Re: [PATCH 4/8] PCI: Add quirk to disable MSI support for Amazon's Annapurna Labs host bridge

From: Chocron, Jonathan
Date: Sun Jul 14 2019 - 11:09:39 EST


On Fri, 2019-07-12 at 08:04 -0500, Bjorn Helgaas wrote:
> On Thu, Jul 11, 2019 at 05:56:25PM +0300, Jonathan Chocron wrote:
> > On some platforms, the host bridge exposes an MSI-X capability but
> > doesn't actually support it.
> > This causes a crash during initialization by the pcieport driver,
> > since
> > it tries to configure the MSI-X capability.
>
> Nit: The formatting above is jarring to read because I can't tell
> whether it's one paragraph or two.
>
> Either rewrap it into a single paragraph or add a blank line to make
> two paragraphs. I noticed this elsewhere, too, in a comment, I
> think.
>
Ack.

> s/host bridge/Root Port/, if I understand correctly.
>
Ack.

BTW, what is the main difference between the 2 terms, since they seem
to be (mistakenly?) used interchangeably?

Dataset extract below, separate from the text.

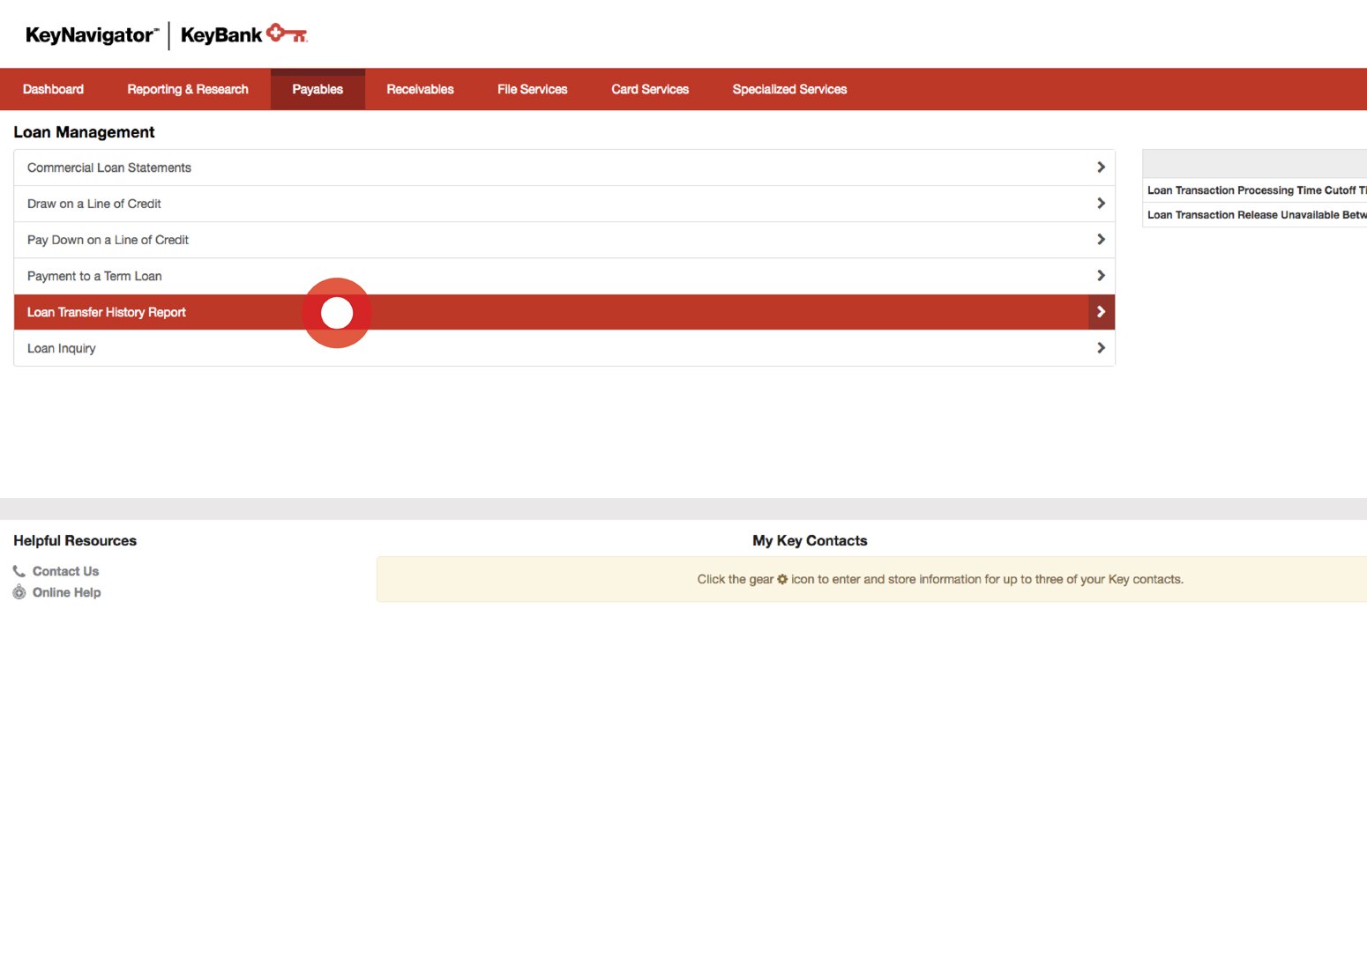The image size is (1367, 958).
Task: Expand the Loan Inquiry row chevron
Action: (1101, 347)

> I don't understand the "on some platforms..." part. Do you mean that
> on *every* platform, this particular host bridge (identified by
> [1c36:0031]) advertises an MSI-X capability that doesn't work?
>
> Or are there some platforms that configure the bridge so it doesn't
> advertise MSI-X at all, while other platforms configure it so it
> *does* advertise MSI-X?
>
The MSI-x capability isn't supported for this specific host bridge
([1c36:0031]). On some platforms, it is configured to not advertise the
capability at all, while on others it (mistakenly) does advertise it.

I've updated the commit message to be more explicit.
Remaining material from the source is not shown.